In holidays, we mostly stay in rental apartments rather than hotels, and I immediately find myself even more at home when the place has a bookshelf. Sometimes it’s only yellowing bestsellers, but sometimes I do find something great! This summer, our rental near Glasgow was perfect for so many reasons(*), and the bookshelf was one bonus point. In addition to children books, there were thrillers set in Scotland, but the premise of Dead Simple was so riveting that I had to choose this one, even if it wasn’t set in the area!
The first few scenes are seen from the point of view of Michael Harrison, a successful young businessman who is getting married in three days. He’s having his stag night with his mates, and their idea, partly to get revenge from his previous practical jokes, is to get him drunk and passed out, then put him in a coffin (with a breathing tube, a walkie-talkie and a porn magazine) and to put the coffin into the ground. Their plan is to scare the hell out of him and to dig him up again. But… I’m not spoiling things for you if I reveal that on the way back from the deed, they have a road accident where they are killed.
Then the classic police procedural kicks in with policemen called upon to investigate the disappearance of Michael Harrison. There are secrets and twists and turns, but without the punchy head start of the buried coffin and the ticking clock, the book would be a bit on the predictable side. But the chapters of Michael Harrison are making it worthwhile and will probably the stuff of nightmare for readers prone to claustrophobia (even for the others, I guess).

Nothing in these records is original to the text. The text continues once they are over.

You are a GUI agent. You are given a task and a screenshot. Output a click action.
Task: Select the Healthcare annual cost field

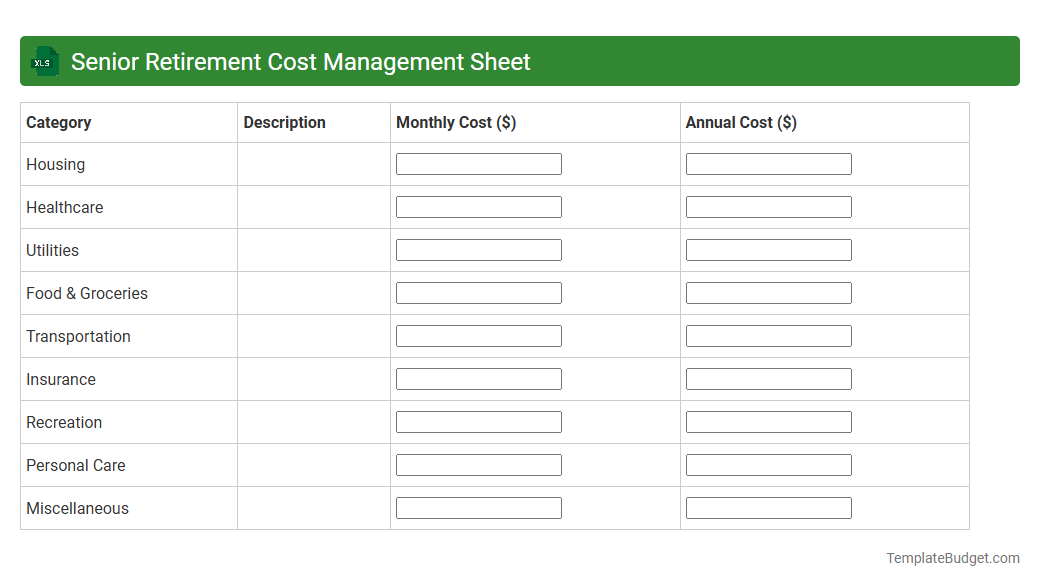[x=768, y=206]
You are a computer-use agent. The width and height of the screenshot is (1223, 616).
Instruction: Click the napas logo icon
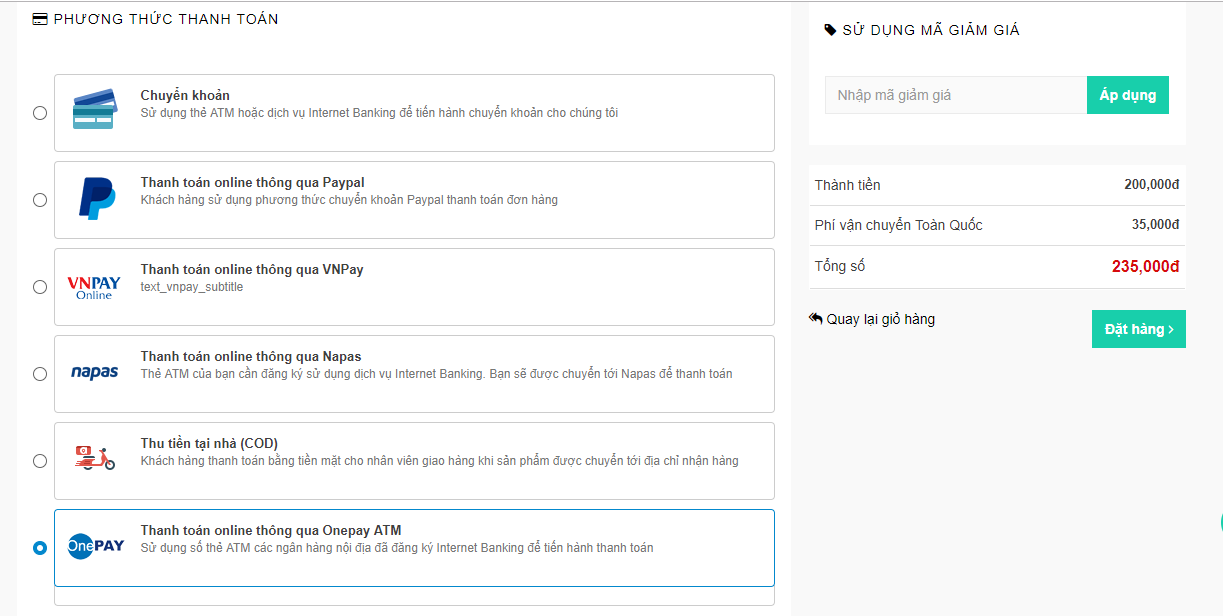[x=95, y=372]
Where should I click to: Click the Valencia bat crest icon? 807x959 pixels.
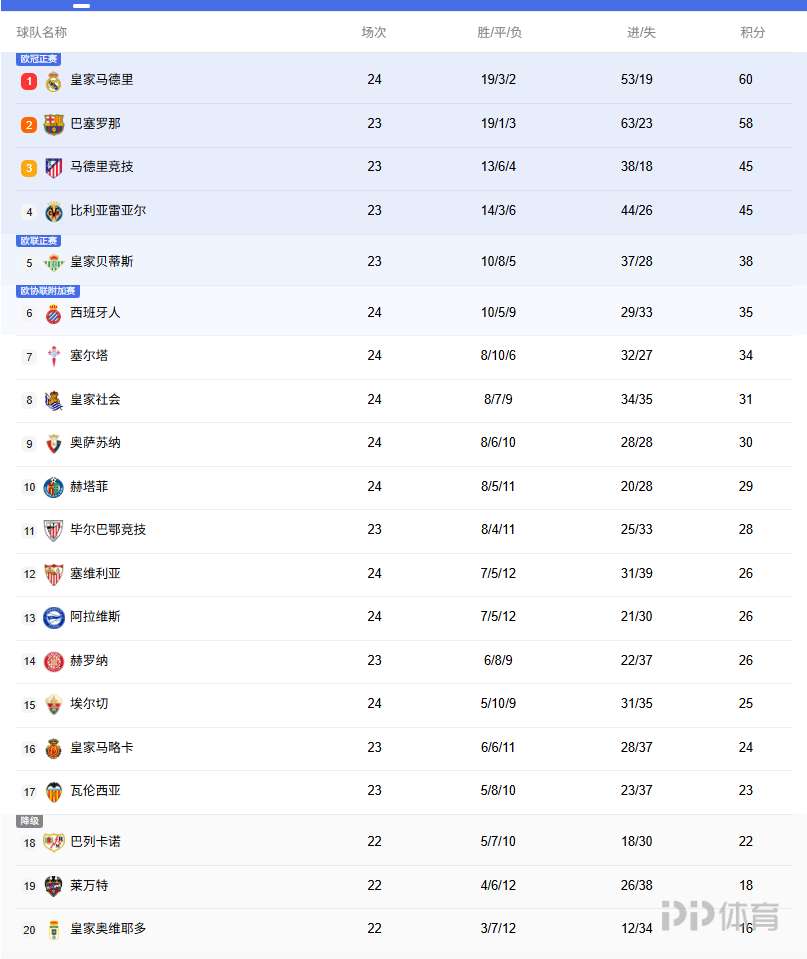(x=54, y=791)
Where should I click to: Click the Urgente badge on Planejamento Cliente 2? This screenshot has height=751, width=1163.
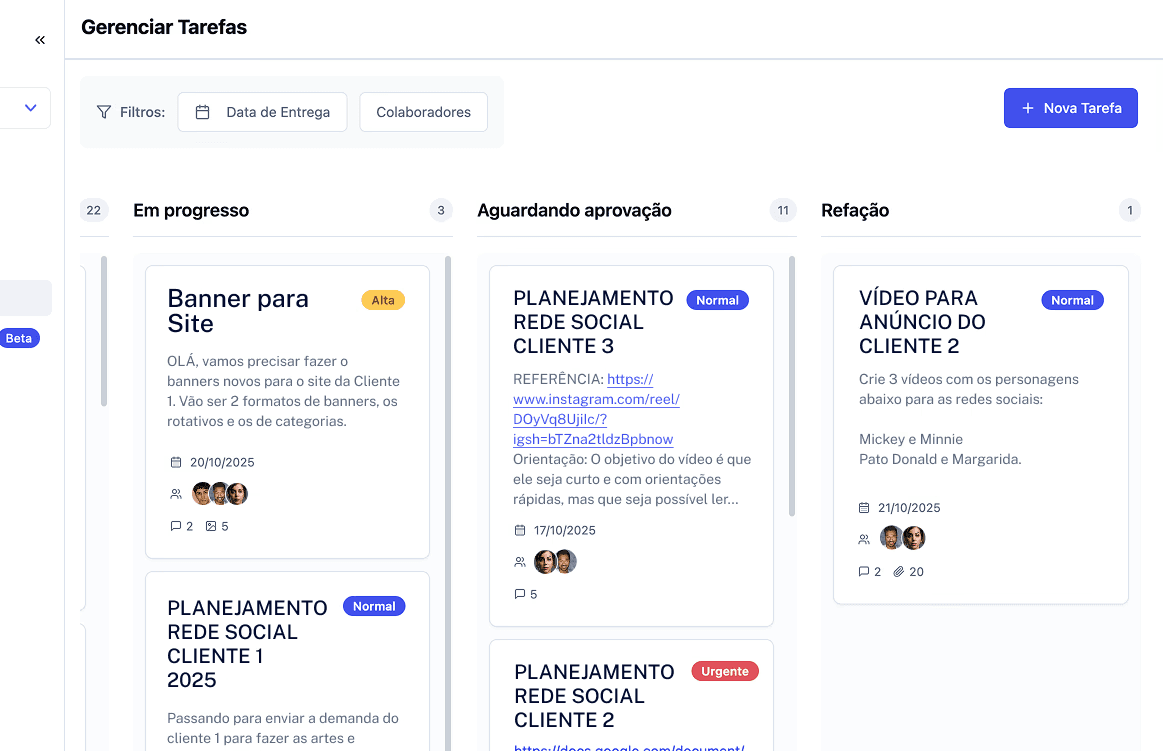pyautogui.click(x=725, y=671)
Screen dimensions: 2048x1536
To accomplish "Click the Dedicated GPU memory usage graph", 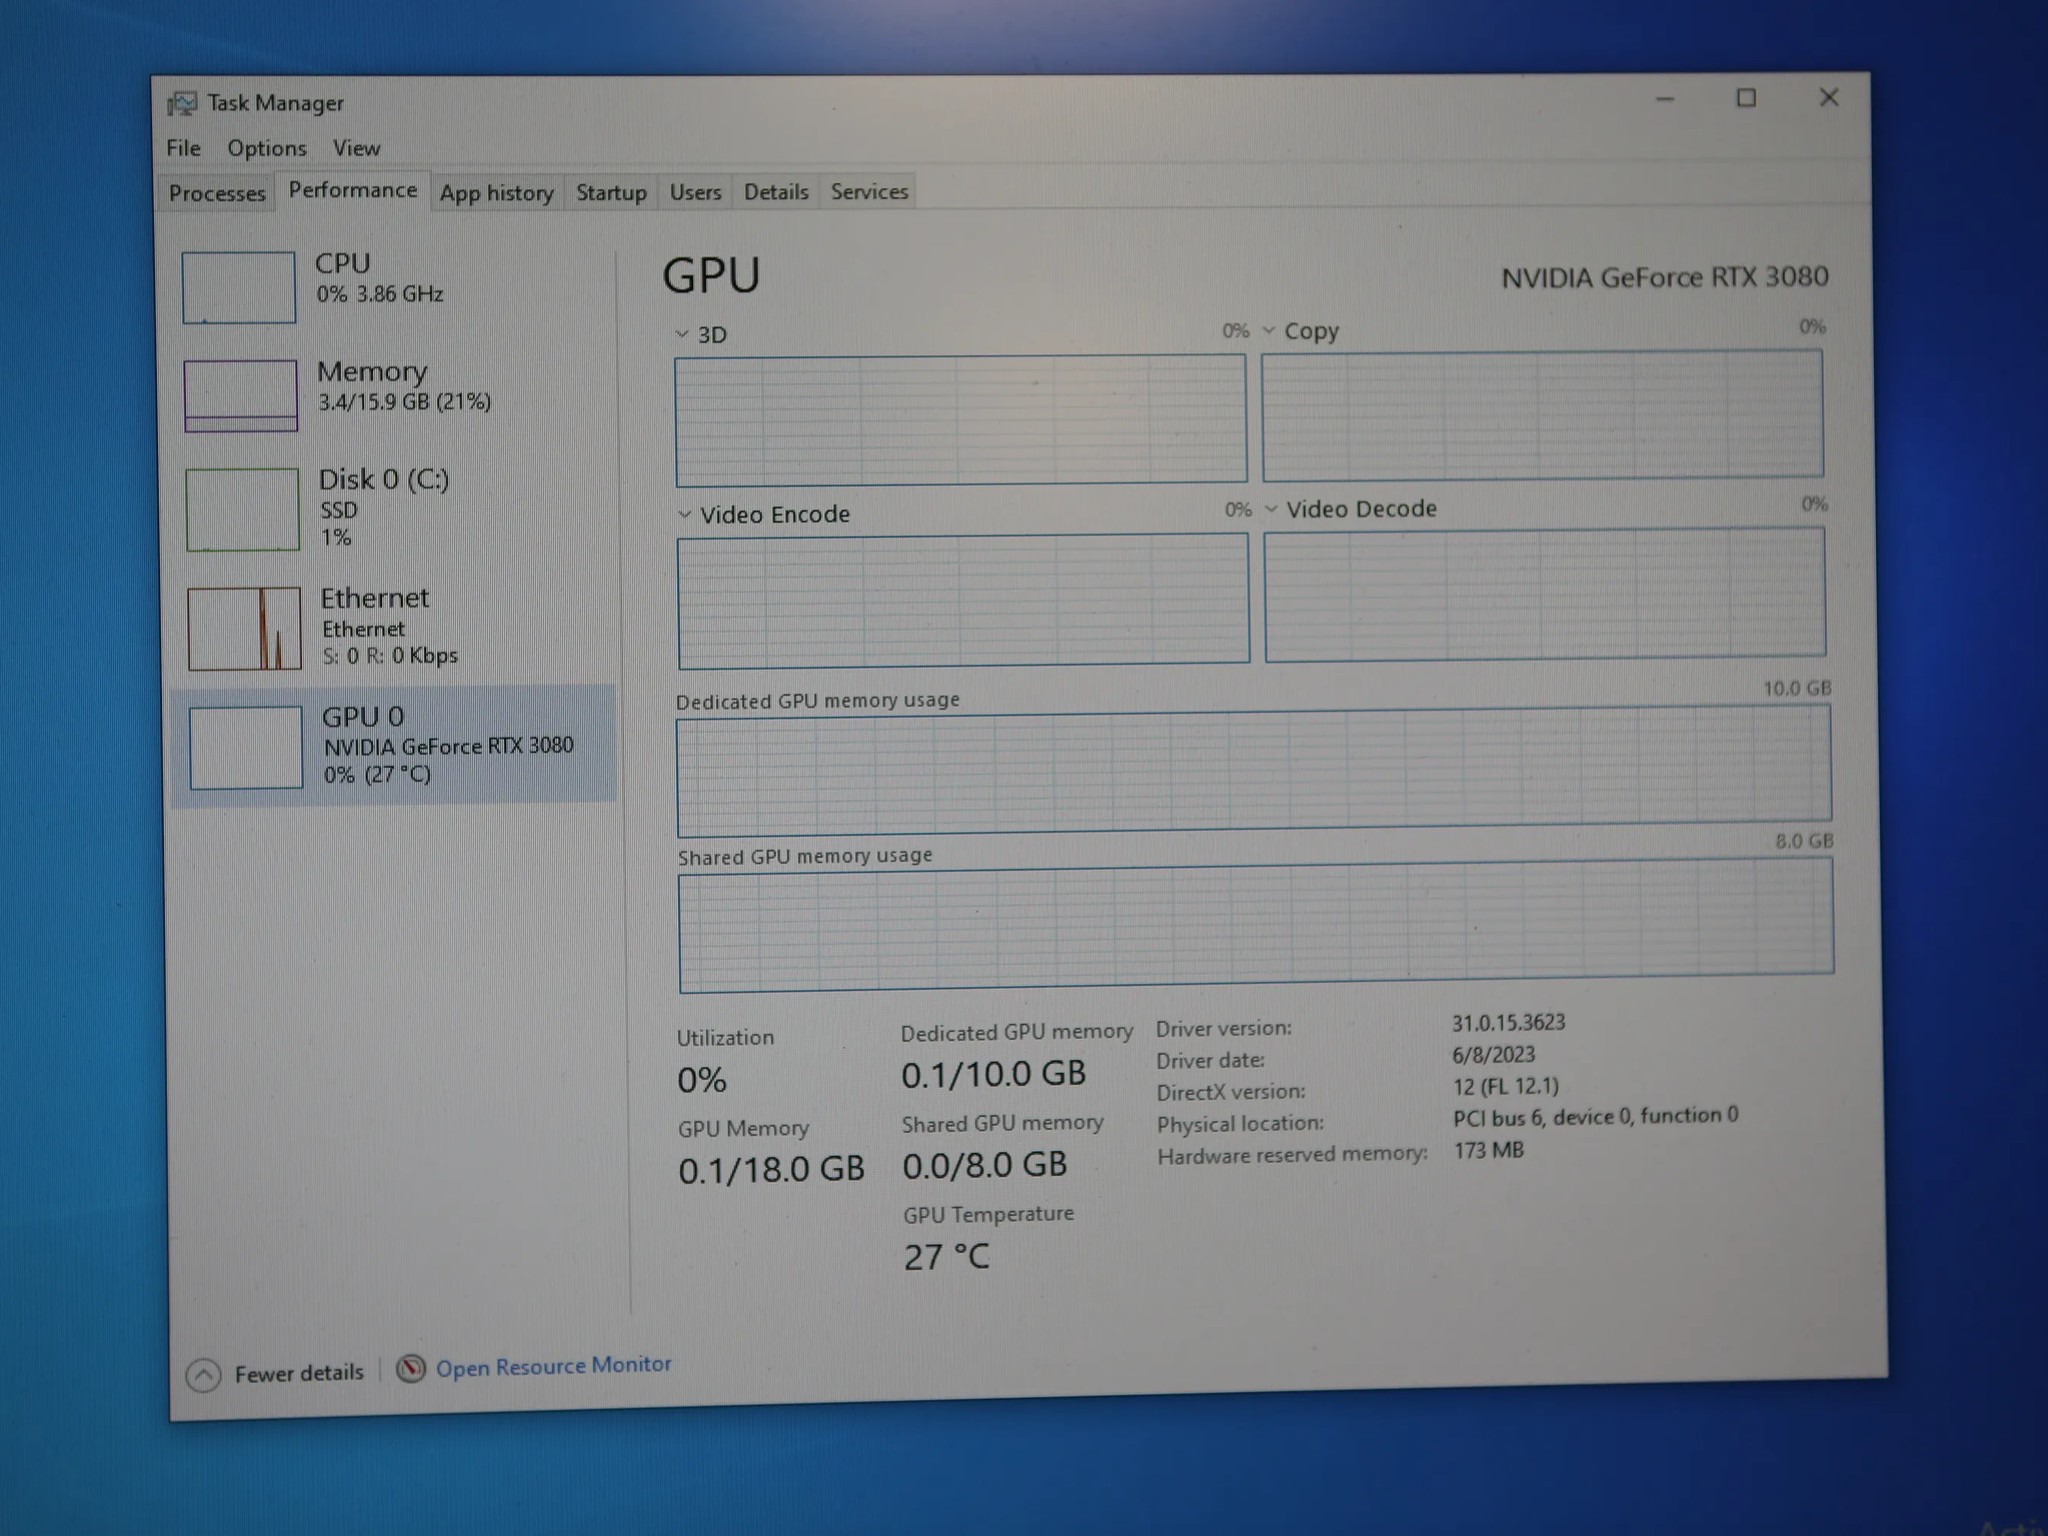I will click(x=1254, y=770).
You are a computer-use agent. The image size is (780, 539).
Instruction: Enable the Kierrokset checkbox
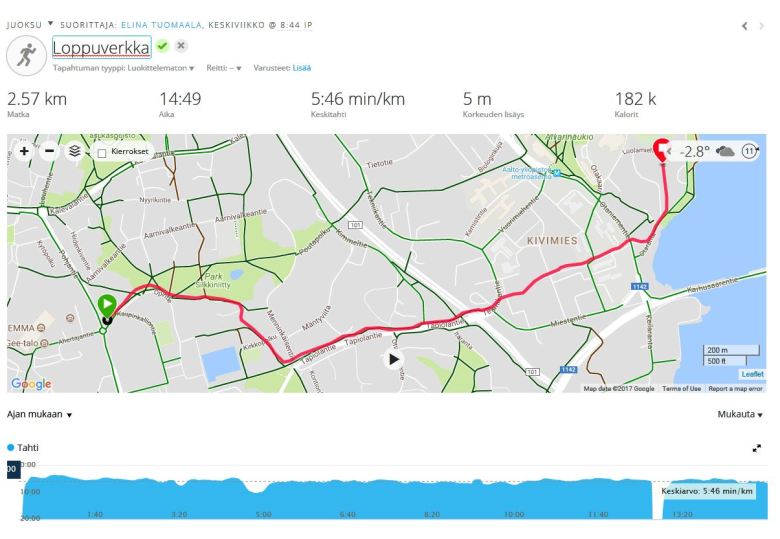(102, 153)
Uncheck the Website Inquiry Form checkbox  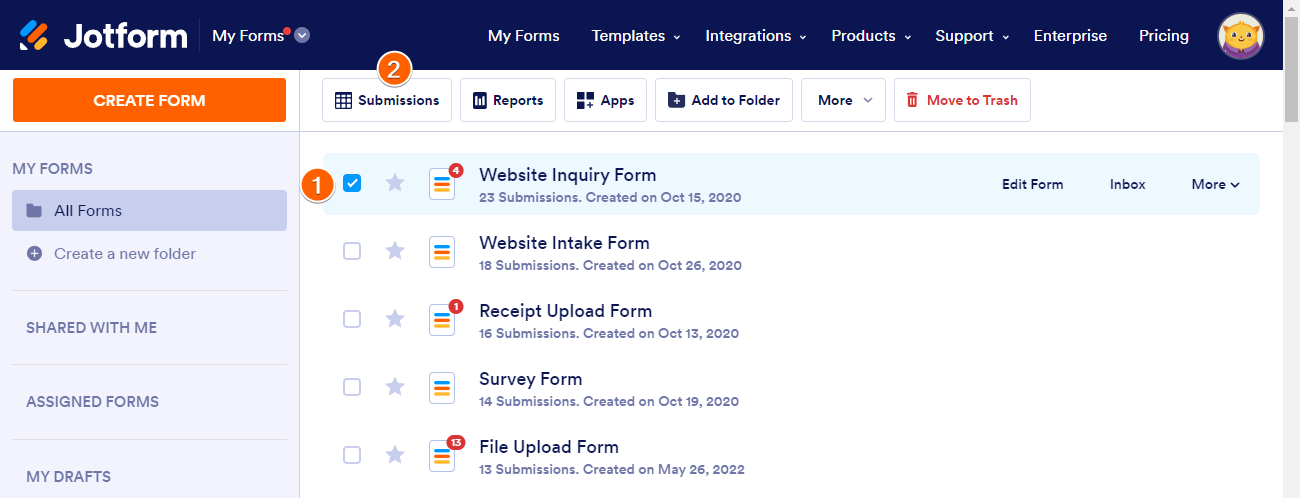click(x=352, y=183)
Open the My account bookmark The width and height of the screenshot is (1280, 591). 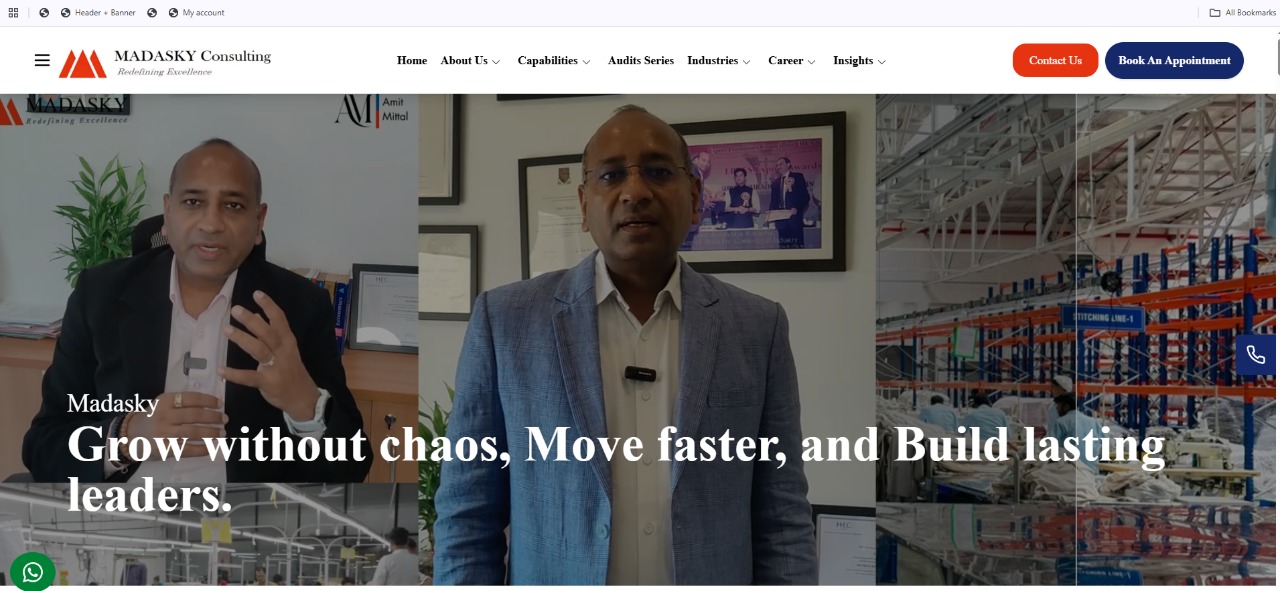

This book is the first in a successful series featuring Brighton-based Detective Superintendent Roy Grace. He’s the stereotypical flawed character with a past (his wife disappeared and he has been trying anything – including psychics – to find her, to no avail), but I didn’t quite warm up to him. Often in a long series, the main character needs a few more episodes before finding his true voice, so I hope it’s the case here. I do wonder if I haven’t read another Peter James in my pre-blog life, but I wouldn’t mind trying another in the future.